◆ Aim of the task:
Gather all lines in the entries below that include the word "agent".

◆ Material for this exercise:
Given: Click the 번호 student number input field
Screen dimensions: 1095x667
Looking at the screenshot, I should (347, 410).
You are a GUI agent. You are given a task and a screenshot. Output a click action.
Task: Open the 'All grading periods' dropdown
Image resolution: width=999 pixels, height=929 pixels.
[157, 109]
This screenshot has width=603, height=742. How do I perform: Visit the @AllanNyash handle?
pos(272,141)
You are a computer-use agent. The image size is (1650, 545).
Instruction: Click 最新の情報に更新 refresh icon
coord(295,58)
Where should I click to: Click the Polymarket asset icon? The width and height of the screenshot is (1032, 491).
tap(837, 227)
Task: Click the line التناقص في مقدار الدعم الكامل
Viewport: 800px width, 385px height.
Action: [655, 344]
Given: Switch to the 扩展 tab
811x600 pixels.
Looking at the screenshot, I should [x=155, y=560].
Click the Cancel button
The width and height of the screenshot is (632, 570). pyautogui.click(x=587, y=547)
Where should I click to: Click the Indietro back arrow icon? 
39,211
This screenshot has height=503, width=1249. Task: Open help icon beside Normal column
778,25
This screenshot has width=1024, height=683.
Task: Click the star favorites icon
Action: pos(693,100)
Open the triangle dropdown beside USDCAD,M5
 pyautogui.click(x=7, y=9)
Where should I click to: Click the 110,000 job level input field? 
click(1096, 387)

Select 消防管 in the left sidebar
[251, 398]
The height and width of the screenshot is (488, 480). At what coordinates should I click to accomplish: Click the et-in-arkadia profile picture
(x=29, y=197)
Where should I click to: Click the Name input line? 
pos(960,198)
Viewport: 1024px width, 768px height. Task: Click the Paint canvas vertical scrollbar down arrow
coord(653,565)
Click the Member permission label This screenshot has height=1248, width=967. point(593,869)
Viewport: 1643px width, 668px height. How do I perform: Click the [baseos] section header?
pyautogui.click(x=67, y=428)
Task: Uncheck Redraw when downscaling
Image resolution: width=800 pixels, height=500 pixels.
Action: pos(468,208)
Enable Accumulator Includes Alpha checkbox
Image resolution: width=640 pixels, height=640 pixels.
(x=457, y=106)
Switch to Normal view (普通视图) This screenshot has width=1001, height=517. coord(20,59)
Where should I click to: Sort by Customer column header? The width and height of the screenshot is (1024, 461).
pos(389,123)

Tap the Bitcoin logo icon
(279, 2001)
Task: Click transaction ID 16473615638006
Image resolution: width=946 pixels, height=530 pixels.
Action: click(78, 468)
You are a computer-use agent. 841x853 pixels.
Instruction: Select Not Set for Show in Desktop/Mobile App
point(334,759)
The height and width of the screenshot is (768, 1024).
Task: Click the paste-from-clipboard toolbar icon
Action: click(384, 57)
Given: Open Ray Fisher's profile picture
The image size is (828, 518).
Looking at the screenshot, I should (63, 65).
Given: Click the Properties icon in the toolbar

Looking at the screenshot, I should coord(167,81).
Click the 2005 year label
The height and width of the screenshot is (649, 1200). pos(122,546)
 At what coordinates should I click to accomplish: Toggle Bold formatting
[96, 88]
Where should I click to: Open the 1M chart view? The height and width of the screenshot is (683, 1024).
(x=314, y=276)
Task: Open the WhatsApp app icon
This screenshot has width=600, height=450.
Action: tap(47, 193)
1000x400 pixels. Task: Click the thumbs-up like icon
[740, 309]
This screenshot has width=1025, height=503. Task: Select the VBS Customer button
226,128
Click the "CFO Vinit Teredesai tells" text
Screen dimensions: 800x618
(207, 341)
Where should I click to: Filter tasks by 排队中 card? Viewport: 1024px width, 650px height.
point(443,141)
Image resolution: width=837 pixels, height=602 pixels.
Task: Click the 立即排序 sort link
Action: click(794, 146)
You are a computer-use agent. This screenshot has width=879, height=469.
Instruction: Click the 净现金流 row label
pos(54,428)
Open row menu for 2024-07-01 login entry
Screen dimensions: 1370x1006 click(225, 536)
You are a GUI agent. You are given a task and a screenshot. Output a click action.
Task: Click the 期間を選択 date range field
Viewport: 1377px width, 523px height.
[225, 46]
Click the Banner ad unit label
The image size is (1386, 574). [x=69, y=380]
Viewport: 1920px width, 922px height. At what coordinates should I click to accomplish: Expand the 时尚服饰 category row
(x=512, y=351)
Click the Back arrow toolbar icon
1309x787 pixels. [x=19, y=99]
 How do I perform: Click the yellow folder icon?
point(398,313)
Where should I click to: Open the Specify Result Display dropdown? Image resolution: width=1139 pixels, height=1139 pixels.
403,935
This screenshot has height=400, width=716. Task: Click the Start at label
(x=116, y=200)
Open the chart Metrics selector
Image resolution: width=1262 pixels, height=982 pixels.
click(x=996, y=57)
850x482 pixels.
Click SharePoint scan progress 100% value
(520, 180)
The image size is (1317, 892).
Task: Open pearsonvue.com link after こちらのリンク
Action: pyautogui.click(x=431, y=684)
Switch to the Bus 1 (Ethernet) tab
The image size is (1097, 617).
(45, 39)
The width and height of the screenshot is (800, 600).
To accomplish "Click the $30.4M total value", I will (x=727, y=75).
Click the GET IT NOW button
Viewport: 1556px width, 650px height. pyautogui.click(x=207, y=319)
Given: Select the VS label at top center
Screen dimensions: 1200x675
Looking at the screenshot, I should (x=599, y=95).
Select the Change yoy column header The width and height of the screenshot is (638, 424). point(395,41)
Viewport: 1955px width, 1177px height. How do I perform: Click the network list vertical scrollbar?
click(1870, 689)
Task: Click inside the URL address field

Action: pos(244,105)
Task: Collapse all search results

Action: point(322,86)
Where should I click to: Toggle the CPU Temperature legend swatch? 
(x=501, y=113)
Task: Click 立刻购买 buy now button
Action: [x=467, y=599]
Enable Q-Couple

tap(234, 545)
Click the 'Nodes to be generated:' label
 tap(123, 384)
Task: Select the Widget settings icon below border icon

◆ Completed exercise:
You are a GUI agent. You are given a task and a screenshot. Output a click action.
You are a computer-use agent. The image size is (1650, 545).
You are a computer-use agent. 841x853 pixels.
You are a computer-use agent. This screenshot has width=879, height=469.
You are a GUI agent. You are given a task and a screenshot. Output a click action.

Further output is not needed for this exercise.